CoreWeave announced that it’s significantly boosting its sales of AI computing capacity to Meta.

The neocloud will now provide an additional $21 billion in AI compute to the social media giant through December 2032.

CoreWeave had previously booked a $14.2 billion deal back in September that included an option to expand the commitment, which has been exercised with today’s announcement along with new compute purchased.

Shares jumped in premarket trading, but gave all that advance and then some to trade down 3.5% as of 10:10 a.m. ET.

CoreWeave recently closed a financing deal that management billed as the first of its kind, as it was backed by its chips and Meta’s AI compute purchase. This ability to effectively borrow Meta’s superior creditworthiness helped CoreWeave reduce its cost of debt.

Separately, CoreWeave also announced that it intends to issue $3 billion in senior convertible notes due in 2032 and $1.25 billion in senior notes due in 2031 in separate private offerings.
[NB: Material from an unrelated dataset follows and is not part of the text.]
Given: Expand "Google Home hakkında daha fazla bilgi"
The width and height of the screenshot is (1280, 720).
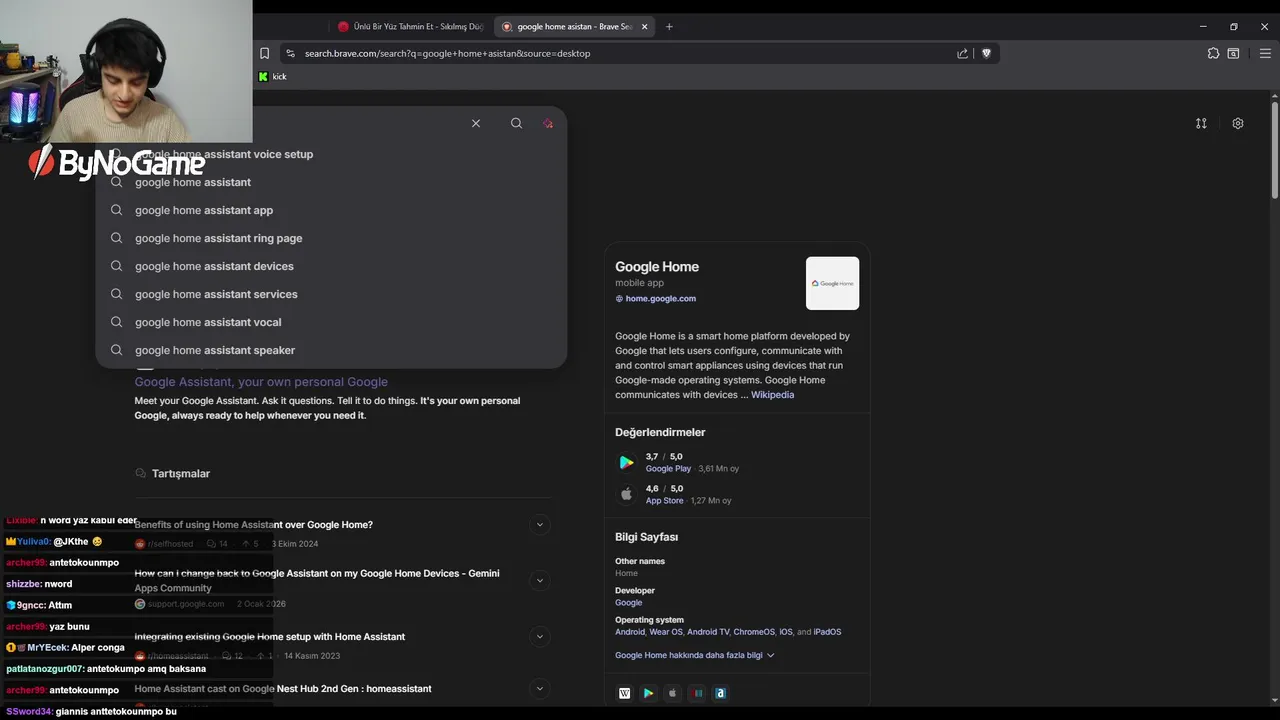Looking at the screenshot, I should (x=695, y=655).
“As spending on AI infrastructure continues to accelerate so does the need for additional debt funding, with both Meta and CoreWeave likely to continue to tap debt markets as their cloud capacity agreement expands,” wrote Bloomberg Intelligence credit analysts Robert Schiffman and Alex Reid.

Update (10:34 a.m. ET): A previous version of this post erroneously stated that the $21 billion deal was inclusive of the prior $14.2 billion in purchase commitments.